The aim of this database is long-term compilation of PID patient data to answer challenging epidemiological questions as outlined above. In addition, the ESID database serves as a basis for outcome-related research questions and to generate research hypotheses that can be tested further in dedicated (clinical) studies. Using the database, researchers have the possibility of identifying patient cohorts for genetic screening and multi-centre trials. Data sets can be extended flexibly for studies on subgroups of patients using the database as a platform for their reporting forms [9,10]. Current

studies include a study on hypogammaglobulinaemia in children (PedPAD; by Esther de Vries, ‘s-Hertogenbosch), a survey on dedicator of cytokinesis 8 (DOCK8)-deficient patients (Michael Albert, Munich) and a survey on chest computed tomography (CT) findings in antibody-deficient patients (Ulrich Baumann, Hanover; http://www.chest-ct-group.eu). Some of the diseases present in the ESID database are also the subject of other rare disease registries. These include registries for autoinflammatory syndromes [11,12]), severe neutropenia [13] and a registry for stem cell transplants in PID [14]. The ESID database co-operates with these registries to ensure a high level of completeness and data quality. ESID provide updates regularly on the development of the database project; this is the third update in this very series.
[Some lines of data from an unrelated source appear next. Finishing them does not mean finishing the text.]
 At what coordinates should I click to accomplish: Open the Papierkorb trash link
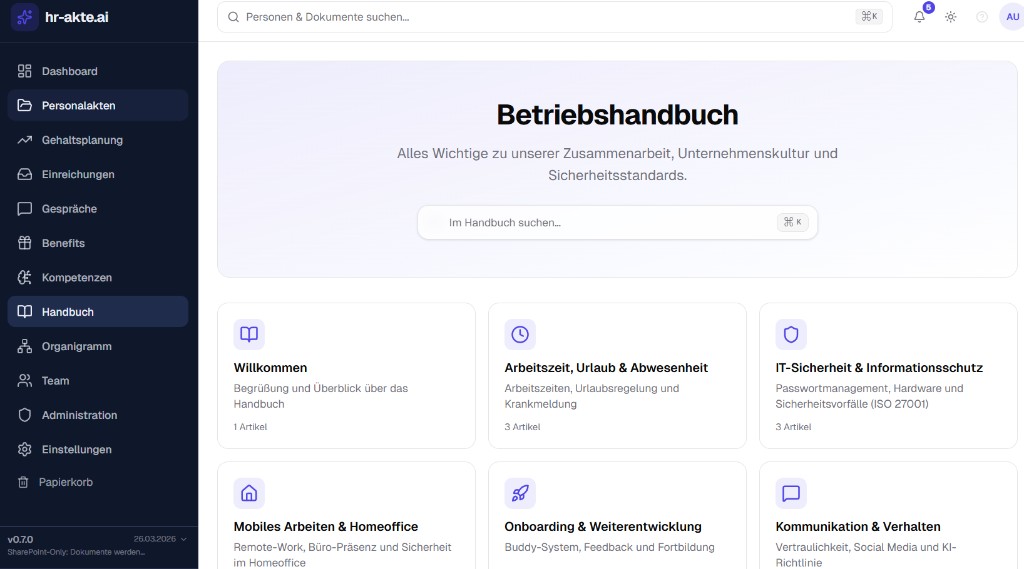click(x=66, y=482)
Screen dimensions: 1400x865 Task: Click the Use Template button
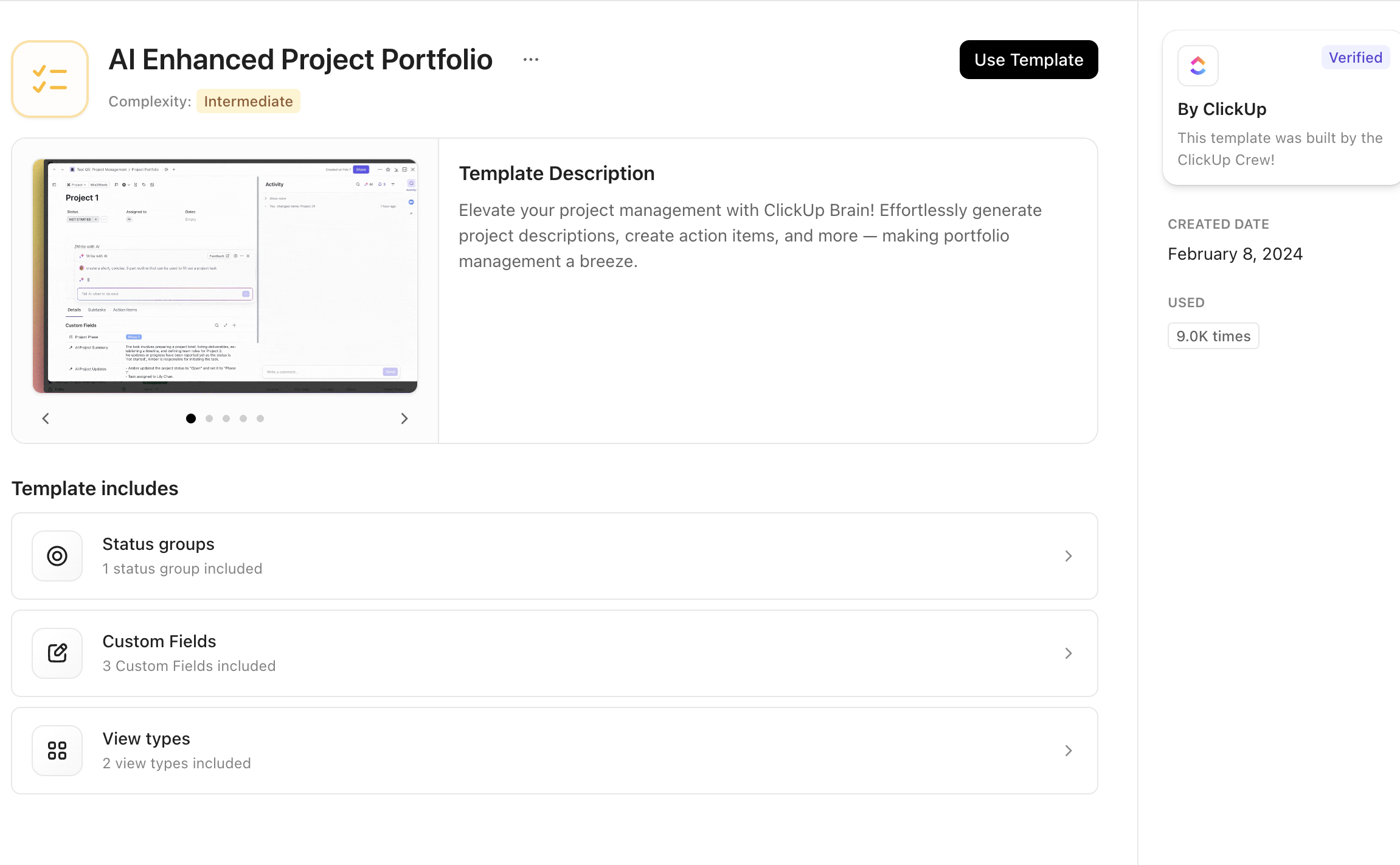click(1028, 60)
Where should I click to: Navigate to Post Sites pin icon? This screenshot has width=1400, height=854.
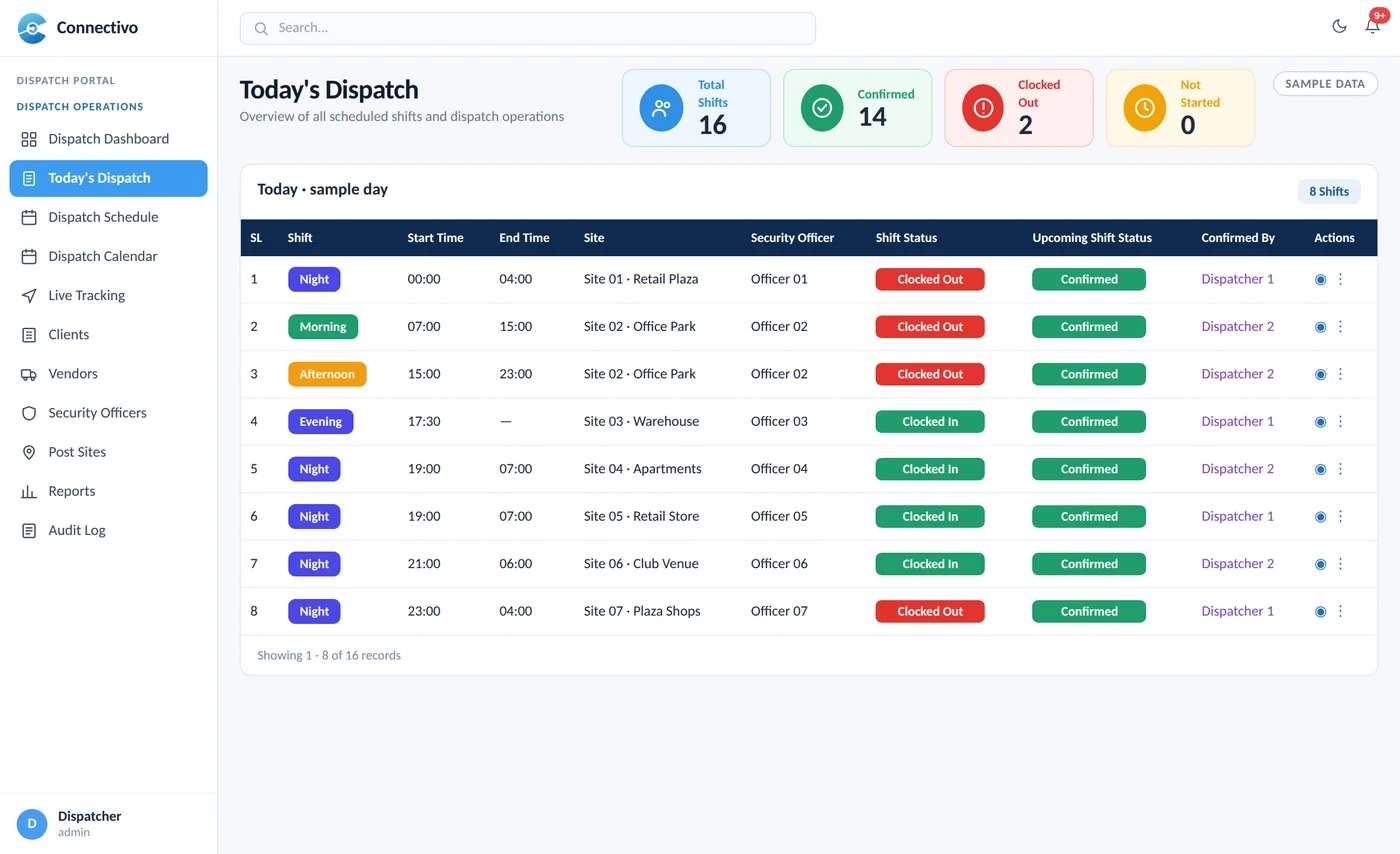click(x=109, y=452)
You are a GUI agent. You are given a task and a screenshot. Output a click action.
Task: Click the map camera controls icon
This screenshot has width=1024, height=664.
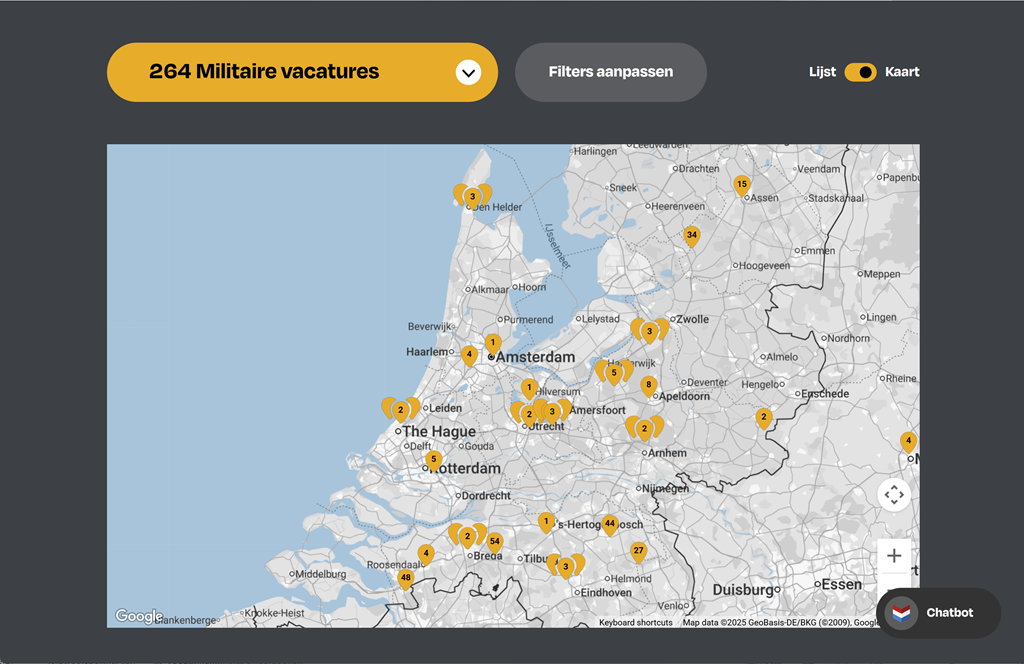894,495
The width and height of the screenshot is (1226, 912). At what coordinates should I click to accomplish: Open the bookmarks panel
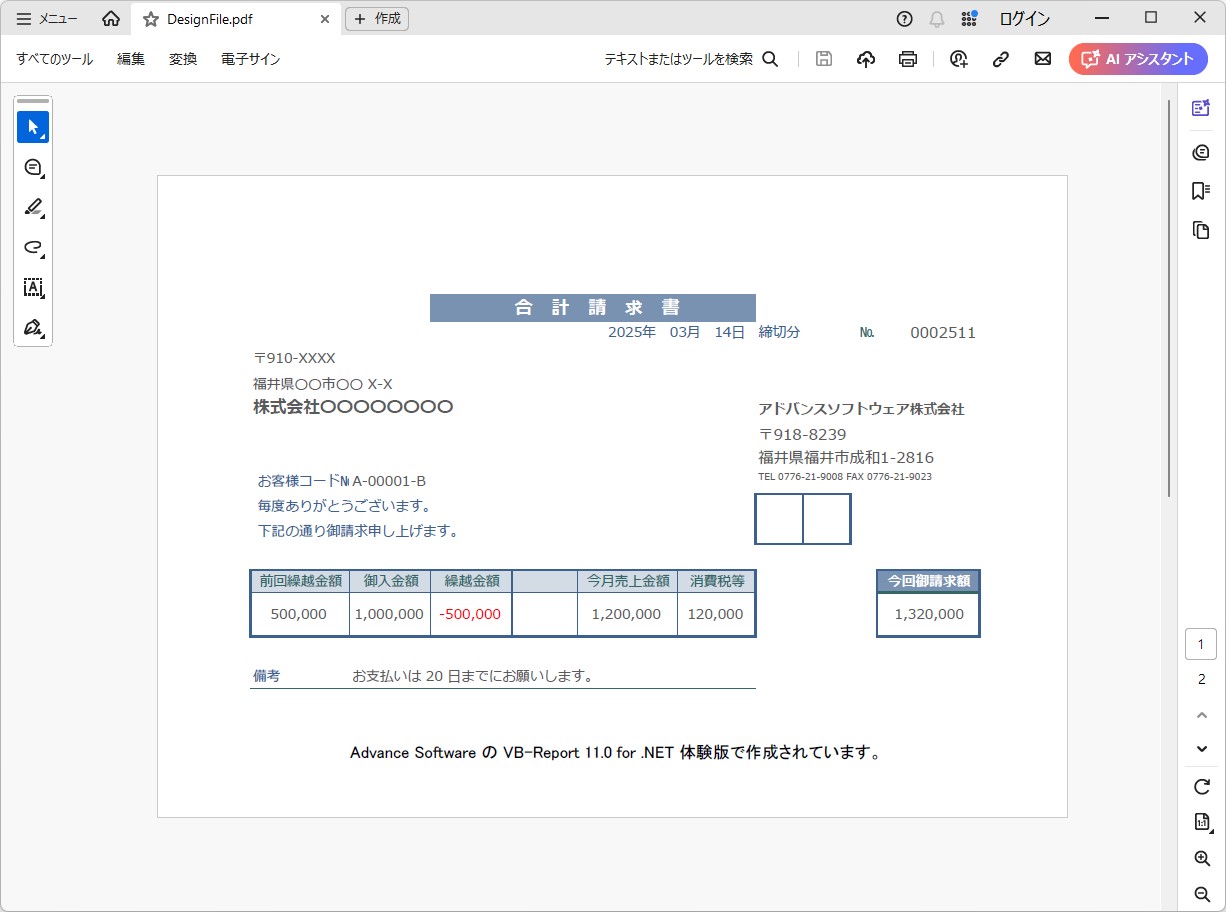click(1201, 191)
First analyses on the data collected from 2006 and 2008 have been published previously in this journal [15,16]. The ESID online database is a secure, internet-based patient registry which combines both clinical and laboratory data of PID patients. Patients are grouped into nine main categories. These are predominantly T cell deficiencies, antibody disorders, phagocytic disorders, complement deficiencies, other well-defined PIDs, autoimmune and immunedysregulation syndromes, autoinflammatory syndromes, defects in innate immunity and unclassified immunodeficiencies.